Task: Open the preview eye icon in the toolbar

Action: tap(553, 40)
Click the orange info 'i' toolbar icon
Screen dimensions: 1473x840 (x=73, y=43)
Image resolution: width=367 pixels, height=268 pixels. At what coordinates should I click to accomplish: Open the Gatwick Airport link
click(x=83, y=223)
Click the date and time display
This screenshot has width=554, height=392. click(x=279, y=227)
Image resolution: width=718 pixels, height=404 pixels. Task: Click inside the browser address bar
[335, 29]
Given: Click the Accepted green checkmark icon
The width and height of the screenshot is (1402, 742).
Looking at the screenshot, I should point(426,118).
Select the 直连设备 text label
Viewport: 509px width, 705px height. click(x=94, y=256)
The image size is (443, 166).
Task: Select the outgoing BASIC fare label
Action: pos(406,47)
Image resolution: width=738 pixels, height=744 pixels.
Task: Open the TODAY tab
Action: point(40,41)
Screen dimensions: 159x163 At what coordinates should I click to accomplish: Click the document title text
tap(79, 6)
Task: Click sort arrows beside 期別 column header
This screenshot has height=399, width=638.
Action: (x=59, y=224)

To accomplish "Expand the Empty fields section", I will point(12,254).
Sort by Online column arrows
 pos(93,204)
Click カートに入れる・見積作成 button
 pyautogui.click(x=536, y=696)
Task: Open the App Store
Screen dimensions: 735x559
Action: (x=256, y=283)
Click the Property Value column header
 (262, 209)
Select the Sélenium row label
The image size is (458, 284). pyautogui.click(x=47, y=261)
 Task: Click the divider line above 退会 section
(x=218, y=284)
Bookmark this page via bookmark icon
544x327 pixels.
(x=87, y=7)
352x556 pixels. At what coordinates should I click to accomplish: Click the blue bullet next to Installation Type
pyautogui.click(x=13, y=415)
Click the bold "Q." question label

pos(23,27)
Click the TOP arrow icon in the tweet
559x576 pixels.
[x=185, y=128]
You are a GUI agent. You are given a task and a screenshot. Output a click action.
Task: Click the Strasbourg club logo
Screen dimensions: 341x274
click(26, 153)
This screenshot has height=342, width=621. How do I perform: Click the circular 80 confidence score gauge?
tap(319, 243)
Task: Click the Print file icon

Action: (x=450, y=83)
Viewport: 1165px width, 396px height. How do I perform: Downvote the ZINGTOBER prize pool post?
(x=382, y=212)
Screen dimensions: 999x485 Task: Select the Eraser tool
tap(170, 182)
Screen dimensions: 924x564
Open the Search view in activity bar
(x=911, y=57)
********
- _YOUR GOAL_: Edit every one of the rows above by changing "toolbar" to "tool bar", and keep all other text the same.

- _EXERCISE RESULT_:
Task: Open the preview eye icon in the tool bar

Action: tap(553, 40)
Click the orange info 'i' tool bar icon
Screen dimensions: 1473x840 (x=73, y=43)
Image resolution: width=367 pixels, height=268 pixels. At what coordinates should I click to accomplish: Open the Gatwick Airport link
click(x=83, y=223)
Click the date and time display
This screenshot has width=554, height=392. click(x=279, y=227)
Image resolution: width=718 pixels, height=404 pixels. Task: Click inside the browser address bar
[335, 29]
Given: Click the Accepted green checkmark icon
The width and height of the screenshot is (1402, 742).
Looking at the screenshot, I should point(426,118).
Select the 直连设备 text label
Viewport: 509px width, 705px height. click(x=94, y=256)
The image size is (443, 166).
Task: Select the outgoing BASIC fare label
Action: pos(406,47)
Image resolution: width=738 pixels, height=744 pixels.
Task: Open the TODAY tab
Action: point(40,41)
Screen dimensions: 159x163 At what coordinates should I click to accomplish: Click the document title text
tap(79, 6)
Task: Click sort arrows beside 期別 column header
This screenshot has height=399, width=638.
Action: (x=59, y=224)

To accomplish "Expand the Empty fields section", I will point(12,254).
Sort by Online column arrows
 pos(93,204)
Click カートに入れる・見積作成 button
 pyautogui.click(x=536, y=696)
Task: Open the App Store
Screen dimensions: 735x559
Action: (x=256, y=283)
Click the Property Value column header
 (262, 209)
Select the Sélenium row label
The image size is (458, 284). pyautogui.click(x=47, y=261)
 Task: Click the divider line above 退会 section
(x=218, y=284)
Bookmark this page via bookmark icon
544x327 pixels.
(x=87, y=7)
352x556 pixels. At what coordinates should I click to accomplish: Click the blue bullet next to Installation Type
pyautogui.click(x=13, y=415)
Click the bold "Q." question label

pos(23,27)
Click the TOP arrow icon in the tweet
559x576 pixels.
[x=185, y=128]
You are a GUI agent. You are given a task and a screenshot. Output a click action.
Task: Click the Strasbourg club logo
Screen dimensions: 341x274
click(26, 153)
This screenshot has height=342, width=621. How do I perform: Click the circular 80 confidence score gauge?
tap(319, 243)
Task: Click the Print file icon

Action: (x=450, y=83)
Viewport: 1165px width, 396px height. How do I perform: Downvote the ZINGTOBER prize pool post?
(x=382, y=212)
Screen dimensions: 999x485 Task: Select the Eraser tool
tap(170, 182)
Screen dimensions: 924x564
Open the Search view in activity bar
(x=911, y=57)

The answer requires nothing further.